Journal d'une femme de chambre
Celestine est une femme de chambre dans de riches maisons, successivement dans celle d’un couple méchant, d'une femme qui l'invite à déniaiser son fils, d'un maniaque fétichiste du pied et enfin, des Lanlaire, parvenus et avares de première classe... De toutes ces expériences, Célestine tire la conclusion: « Si infâmes que soient les canailles, ils ne le sont jamais autant que les honnêtes gens. »
La condition des domestiques est dénoncée par la chambrière, que le romancier dote d'une lucidité impitoyable : « On prétend qu'il n'y a plus d'esclavage... Ah ! voilà une bonne blague, par exemple... Et les domestiques, que sont-ils donc, sinon des esclaves ?... Esclaves de fait, avec tout ce que l'esclavage comporte de vileté morale, d'inévitable corruption, de révolte engendreuse de haines. »

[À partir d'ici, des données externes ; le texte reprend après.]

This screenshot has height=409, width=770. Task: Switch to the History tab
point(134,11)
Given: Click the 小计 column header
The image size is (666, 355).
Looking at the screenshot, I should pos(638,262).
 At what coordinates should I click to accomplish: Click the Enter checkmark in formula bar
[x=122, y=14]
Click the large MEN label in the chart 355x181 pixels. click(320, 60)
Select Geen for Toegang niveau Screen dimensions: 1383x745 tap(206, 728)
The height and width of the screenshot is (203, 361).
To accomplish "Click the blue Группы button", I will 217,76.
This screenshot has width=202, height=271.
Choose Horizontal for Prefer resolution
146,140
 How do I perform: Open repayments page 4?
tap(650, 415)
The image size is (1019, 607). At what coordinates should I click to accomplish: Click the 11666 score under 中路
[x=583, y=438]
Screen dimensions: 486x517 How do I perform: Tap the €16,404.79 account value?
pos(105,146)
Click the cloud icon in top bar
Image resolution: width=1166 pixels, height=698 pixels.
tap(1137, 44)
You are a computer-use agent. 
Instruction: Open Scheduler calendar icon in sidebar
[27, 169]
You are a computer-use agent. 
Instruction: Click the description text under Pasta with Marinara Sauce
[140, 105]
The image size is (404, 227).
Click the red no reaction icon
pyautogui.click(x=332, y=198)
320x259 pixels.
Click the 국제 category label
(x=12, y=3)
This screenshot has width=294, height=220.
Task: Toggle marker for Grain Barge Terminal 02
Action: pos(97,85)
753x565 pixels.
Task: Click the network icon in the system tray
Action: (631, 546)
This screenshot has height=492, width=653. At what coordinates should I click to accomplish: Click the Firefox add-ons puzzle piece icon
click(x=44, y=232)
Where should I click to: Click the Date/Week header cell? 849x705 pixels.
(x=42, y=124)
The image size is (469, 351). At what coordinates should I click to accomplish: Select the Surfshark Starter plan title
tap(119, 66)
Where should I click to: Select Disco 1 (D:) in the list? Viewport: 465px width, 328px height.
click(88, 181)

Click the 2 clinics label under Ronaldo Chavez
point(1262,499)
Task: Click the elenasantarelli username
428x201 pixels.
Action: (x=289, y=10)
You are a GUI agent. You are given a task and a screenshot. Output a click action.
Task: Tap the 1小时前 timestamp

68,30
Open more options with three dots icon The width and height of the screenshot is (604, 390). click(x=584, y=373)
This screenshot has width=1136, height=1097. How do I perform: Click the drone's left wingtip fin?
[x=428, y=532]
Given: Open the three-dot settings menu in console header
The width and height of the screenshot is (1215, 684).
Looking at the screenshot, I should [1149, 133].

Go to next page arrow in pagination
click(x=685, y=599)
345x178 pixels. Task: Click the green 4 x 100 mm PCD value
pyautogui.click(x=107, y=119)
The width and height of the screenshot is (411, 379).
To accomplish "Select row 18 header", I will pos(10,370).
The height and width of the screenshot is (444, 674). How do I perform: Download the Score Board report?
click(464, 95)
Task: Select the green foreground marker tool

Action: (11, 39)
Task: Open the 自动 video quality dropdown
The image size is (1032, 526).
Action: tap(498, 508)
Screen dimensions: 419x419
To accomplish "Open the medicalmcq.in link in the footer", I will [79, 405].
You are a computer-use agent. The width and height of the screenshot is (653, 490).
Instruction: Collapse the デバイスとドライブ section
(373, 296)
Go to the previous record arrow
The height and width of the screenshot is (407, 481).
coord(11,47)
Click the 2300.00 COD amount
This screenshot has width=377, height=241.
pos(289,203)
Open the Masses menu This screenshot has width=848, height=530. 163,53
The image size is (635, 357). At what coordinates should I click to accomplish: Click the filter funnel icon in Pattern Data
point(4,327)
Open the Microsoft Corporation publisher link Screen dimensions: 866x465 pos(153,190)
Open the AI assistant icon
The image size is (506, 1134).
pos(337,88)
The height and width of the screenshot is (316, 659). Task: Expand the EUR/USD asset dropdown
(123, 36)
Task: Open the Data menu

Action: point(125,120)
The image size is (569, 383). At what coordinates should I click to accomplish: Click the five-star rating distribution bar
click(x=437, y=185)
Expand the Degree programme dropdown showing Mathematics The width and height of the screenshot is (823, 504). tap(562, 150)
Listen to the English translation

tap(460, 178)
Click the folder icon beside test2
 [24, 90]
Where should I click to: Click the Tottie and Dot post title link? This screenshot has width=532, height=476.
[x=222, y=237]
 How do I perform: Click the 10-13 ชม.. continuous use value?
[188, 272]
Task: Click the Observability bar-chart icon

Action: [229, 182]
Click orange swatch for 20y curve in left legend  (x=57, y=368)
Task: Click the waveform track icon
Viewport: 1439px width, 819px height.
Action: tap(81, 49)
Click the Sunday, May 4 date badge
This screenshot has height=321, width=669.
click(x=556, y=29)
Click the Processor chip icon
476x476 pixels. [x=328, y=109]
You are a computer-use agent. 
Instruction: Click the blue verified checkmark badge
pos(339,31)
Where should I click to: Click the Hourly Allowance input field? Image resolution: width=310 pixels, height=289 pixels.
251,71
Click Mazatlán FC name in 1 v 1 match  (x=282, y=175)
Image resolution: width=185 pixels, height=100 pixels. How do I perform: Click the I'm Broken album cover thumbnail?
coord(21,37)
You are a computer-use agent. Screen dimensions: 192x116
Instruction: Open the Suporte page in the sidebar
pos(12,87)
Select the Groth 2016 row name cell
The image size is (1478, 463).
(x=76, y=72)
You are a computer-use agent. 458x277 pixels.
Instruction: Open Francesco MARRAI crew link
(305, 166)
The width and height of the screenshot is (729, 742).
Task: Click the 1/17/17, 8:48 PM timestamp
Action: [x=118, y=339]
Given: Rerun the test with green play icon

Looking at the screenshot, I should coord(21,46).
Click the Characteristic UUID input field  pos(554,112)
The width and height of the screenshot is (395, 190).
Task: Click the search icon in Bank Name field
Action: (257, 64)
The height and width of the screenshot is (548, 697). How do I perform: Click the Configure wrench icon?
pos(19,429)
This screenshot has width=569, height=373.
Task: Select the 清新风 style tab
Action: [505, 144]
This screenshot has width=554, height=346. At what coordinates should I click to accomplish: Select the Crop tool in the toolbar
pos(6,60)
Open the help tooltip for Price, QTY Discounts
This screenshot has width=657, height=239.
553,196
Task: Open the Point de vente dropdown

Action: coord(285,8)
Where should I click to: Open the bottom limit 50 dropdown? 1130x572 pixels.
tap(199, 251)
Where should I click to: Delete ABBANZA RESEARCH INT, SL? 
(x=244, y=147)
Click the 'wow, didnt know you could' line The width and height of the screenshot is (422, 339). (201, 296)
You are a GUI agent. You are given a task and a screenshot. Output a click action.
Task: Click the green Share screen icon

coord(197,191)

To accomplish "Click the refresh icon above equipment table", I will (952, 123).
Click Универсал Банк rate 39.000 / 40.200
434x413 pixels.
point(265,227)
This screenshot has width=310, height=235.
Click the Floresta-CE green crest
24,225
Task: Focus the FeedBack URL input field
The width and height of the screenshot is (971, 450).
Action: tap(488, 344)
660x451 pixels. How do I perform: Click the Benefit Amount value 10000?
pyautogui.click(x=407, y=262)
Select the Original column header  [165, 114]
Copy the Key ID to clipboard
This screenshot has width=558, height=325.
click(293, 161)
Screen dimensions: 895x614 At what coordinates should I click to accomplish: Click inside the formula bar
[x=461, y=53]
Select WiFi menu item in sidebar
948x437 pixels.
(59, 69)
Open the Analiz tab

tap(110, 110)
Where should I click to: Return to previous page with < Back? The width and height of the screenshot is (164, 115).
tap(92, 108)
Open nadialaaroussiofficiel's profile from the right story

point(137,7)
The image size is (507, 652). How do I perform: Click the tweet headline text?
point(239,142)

Si tous les domestiques sont soumis à la surexploitation et à de perpétuelles humiliations, les femmes de chambre sont de surcroît traitées comme des travailleuses sexuelles à domicile.
Mais Mirbeau ne nourrit pour autant aucune illusion sur la gent domestique, presque toujours corrompue par ses maîtres : Célestine elle-même, malgré sa lucidité et son dégoût des moeurs vicieuses de ses maîtres, s’y complait et s’en nourrit. Devenue maîtresse à son tour, dans le petit café de Cherbourg où elle a suivi le jardinier-cocher Joseph, antisémite et sadique, enrichi par le vol audacieux de l'argenterie des Lanlaire, elle ne cessera d’ houspiller ses bonnes avec dureté...
Commentaire
En se plaçant dans l’esprit d’une femme de chambre, Octave Mirbeau s’en donne à cœur joie dans la critique d’une bourgeoisie bien pensante qui, sous les dehors de la plus stricte respectabilité morale, se livre au vice et à la luxure et qui, sous ses manières affectées, ne manifeste que bassesse, mesquinerie et rapacité.
Mais ce n’est pas tout. Non content de stigmatiser les bourgeois, Mirbeau donne la parole à Célestine pour mieux exhiber son immense mauvaise foi. Oui, la verve de la soubrette est savoureuse , mais la femme de chambre ne vaut guère mieux que les maîtres qu’elle méprise : menteuse, voleuse, volontiers méchante, elle se complait aux vices de ses employeurs et n’hésite pas à excuser et à protéger son ami le jardinier pourtant coupable du viol et du crime d’une enfant.
Impossible donc, de s’identifier à la porte-parole de l’ouvrage ni à l’un quelconque des personnages de ce roman. Grand démystificateur des moeurs humaines, Mirbeau nous impose d’établir la distanciation nécessaire à tout esprit critique...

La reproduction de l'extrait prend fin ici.